In another misguided decision, the NCAA sent out a memo to basketball agents on Monday outlining new requirements to represent players considering entering the NBA Draft. Among them: holding a bachelor’s degree. That means Paul, who represents LeBron, Davis, Ben Simmons, Draymond Green and others, would not be able to represent underclassmen who are testing the NBA Draft waters. Why?
Because he doesn’t have a degree. That’s it. Guess who that’s hurting? The college athletes. Why am I not surprised the NCAA is behind that?
Paul is one of the most knowledgable, connected agents out there at this point, and if you need further proof, look at his roster of All-Star clients. They wouldn’t put their future in the hands of someone who is incompetent.

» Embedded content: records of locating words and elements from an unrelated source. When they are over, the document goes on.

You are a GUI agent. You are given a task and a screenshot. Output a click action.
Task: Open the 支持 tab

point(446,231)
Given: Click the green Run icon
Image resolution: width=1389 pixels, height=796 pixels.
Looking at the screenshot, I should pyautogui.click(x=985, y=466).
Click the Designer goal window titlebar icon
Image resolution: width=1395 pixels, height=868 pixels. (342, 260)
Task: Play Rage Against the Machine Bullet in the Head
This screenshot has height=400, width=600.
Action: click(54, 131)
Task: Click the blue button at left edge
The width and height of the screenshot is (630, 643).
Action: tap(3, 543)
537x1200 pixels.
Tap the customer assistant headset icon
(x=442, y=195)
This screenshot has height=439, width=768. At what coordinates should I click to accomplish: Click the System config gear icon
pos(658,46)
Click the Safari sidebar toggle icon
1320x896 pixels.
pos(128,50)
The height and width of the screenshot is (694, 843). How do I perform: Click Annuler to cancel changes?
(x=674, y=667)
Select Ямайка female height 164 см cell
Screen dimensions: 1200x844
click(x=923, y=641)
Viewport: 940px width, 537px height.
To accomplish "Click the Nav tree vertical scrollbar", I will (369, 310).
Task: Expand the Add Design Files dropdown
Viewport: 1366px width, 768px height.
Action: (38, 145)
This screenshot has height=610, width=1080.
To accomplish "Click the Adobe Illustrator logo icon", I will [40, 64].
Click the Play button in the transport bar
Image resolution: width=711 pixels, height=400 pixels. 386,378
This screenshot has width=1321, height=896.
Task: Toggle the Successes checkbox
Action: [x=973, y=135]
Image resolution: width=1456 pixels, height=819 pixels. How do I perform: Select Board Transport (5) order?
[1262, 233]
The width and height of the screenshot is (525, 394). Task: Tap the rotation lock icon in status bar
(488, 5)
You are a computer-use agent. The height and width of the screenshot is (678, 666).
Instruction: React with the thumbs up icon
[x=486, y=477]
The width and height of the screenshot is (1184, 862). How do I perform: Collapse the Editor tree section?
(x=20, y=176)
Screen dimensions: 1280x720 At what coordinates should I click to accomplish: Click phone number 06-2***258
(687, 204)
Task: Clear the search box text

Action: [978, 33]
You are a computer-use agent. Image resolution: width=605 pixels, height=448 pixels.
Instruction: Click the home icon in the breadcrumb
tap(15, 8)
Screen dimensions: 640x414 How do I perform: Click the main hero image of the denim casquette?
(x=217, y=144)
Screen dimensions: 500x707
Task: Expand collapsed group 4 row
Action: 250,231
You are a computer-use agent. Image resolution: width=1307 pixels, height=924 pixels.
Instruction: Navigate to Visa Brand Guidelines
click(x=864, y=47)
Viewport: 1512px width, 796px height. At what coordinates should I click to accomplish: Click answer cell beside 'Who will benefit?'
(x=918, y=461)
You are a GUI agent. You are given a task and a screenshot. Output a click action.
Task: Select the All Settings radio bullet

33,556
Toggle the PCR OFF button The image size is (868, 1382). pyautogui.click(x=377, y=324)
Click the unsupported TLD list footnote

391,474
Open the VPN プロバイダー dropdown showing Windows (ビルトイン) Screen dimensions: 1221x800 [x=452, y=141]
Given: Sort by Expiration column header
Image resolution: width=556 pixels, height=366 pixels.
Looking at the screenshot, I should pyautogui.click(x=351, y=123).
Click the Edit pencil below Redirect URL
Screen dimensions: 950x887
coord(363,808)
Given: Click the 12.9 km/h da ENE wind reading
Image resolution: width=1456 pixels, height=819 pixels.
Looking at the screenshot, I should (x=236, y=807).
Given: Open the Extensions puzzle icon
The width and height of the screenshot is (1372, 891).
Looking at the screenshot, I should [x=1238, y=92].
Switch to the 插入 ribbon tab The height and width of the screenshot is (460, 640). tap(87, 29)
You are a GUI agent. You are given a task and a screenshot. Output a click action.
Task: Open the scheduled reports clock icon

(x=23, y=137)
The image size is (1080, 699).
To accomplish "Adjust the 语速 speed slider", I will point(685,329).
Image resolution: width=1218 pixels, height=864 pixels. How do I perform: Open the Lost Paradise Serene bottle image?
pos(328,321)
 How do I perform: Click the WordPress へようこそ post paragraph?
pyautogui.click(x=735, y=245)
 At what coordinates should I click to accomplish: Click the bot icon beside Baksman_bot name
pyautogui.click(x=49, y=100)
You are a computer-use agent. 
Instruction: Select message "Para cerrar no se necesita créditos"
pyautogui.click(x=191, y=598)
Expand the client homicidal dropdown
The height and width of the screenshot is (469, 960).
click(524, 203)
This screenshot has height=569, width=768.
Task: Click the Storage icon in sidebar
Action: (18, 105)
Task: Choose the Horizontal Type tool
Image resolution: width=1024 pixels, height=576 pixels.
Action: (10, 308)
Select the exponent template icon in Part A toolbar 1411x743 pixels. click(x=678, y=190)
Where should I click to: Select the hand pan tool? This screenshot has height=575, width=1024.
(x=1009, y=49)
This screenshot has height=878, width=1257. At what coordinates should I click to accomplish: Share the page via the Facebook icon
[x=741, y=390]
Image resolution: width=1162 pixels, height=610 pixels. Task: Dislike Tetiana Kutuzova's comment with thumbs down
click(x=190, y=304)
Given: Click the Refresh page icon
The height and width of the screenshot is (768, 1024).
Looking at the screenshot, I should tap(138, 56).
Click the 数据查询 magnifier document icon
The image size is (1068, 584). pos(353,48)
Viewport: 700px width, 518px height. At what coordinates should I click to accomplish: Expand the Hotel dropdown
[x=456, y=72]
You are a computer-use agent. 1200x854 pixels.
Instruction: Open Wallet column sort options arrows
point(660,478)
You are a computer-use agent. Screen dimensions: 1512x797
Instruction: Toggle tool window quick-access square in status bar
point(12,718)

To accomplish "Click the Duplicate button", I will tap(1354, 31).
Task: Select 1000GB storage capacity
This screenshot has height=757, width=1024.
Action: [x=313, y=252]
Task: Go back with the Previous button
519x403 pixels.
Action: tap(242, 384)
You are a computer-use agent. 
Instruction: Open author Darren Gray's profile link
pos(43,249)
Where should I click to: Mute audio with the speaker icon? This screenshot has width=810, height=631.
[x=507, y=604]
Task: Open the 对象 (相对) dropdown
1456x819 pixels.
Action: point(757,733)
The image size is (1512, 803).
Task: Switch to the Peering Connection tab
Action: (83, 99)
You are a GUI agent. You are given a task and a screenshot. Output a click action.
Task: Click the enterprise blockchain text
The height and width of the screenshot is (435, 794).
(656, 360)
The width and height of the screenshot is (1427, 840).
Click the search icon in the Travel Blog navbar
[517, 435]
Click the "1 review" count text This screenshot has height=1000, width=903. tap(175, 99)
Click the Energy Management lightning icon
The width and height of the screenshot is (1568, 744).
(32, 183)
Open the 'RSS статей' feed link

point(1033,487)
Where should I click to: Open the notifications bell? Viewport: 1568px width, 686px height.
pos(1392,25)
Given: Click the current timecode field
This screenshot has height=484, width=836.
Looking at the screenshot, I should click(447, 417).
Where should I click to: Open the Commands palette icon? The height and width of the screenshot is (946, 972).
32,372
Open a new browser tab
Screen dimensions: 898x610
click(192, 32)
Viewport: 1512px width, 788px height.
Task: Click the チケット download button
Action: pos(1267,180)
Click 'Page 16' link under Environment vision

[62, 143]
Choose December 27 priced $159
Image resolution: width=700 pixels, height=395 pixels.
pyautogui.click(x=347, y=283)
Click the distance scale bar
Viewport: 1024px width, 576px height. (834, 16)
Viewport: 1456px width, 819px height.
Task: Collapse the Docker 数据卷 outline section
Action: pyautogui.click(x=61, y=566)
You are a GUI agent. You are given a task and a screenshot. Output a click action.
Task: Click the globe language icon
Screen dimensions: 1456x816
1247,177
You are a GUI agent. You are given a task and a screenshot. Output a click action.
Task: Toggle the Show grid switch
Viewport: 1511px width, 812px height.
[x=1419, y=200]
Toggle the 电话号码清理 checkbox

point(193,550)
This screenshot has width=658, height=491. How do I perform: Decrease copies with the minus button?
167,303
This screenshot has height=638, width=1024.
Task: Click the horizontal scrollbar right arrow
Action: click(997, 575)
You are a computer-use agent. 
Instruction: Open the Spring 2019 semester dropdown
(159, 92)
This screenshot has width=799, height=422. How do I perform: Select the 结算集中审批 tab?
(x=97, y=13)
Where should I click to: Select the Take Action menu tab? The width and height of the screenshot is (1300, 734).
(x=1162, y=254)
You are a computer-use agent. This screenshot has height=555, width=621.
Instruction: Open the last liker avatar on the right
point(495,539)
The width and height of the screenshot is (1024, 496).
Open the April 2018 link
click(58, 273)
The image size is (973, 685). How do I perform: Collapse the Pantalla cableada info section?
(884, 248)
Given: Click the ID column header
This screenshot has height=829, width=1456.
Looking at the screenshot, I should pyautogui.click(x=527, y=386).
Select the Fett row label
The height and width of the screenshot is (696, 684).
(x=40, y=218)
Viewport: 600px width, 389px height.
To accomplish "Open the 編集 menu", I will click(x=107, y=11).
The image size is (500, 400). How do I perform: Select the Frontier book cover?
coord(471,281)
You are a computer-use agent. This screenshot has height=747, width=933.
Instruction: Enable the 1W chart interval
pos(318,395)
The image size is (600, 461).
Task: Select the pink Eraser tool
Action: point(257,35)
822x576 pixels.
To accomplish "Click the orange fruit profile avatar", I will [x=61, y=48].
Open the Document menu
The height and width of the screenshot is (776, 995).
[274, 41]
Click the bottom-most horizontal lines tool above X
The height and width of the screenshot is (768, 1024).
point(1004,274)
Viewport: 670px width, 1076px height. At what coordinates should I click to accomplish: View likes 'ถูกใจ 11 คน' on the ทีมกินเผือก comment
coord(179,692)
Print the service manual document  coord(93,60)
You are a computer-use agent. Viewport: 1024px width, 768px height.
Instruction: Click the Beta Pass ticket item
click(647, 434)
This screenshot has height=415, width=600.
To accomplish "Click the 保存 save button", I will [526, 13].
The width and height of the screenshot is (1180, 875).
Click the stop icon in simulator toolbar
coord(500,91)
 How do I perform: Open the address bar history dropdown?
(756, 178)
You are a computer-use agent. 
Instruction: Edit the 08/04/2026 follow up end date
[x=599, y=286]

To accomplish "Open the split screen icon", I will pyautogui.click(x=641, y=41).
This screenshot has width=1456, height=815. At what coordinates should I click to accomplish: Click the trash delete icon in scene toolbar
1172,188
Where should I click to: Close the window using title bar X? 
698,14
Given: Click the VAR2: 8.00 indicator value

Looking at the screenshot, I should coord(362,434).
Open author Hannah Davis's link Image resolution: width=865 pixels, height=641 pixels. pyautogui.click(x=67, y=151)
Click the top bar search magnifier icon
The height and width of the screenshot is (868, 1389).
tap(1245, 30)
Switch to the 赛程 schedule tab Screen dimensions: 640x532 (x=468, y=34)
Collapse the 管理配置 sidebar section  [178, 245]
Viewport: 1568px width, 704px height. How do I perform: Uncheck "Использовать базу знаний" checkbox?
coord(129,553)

He’s learned the agent game alongside the biggest star of this generation from the smartest people in the industry. Now he’s helping reshape the league and giving players exactly what they’ve always wanted: unbridled power.
If I was a top college player, Paul would be one of the first agents I called to learn more about the inner workings of the business. He’s seen it all while at LeBron’s side for the last 20-plus years. He’s seen what it’s like transitioning from teenage star to NBA legend. Who better to lead a career coming out of college?
Of course, Paul will likely find a way around this new rule. Now that Klutch Sports Group has merged under United Talent Agency, he can have other agents in his team work with the college prospects, while he orchestrates everything in the background like a pupptetmaster. But he shouldn’t be in the background. He should be front and center. He’s earned that right. Even if the NCAA doesn’t think so.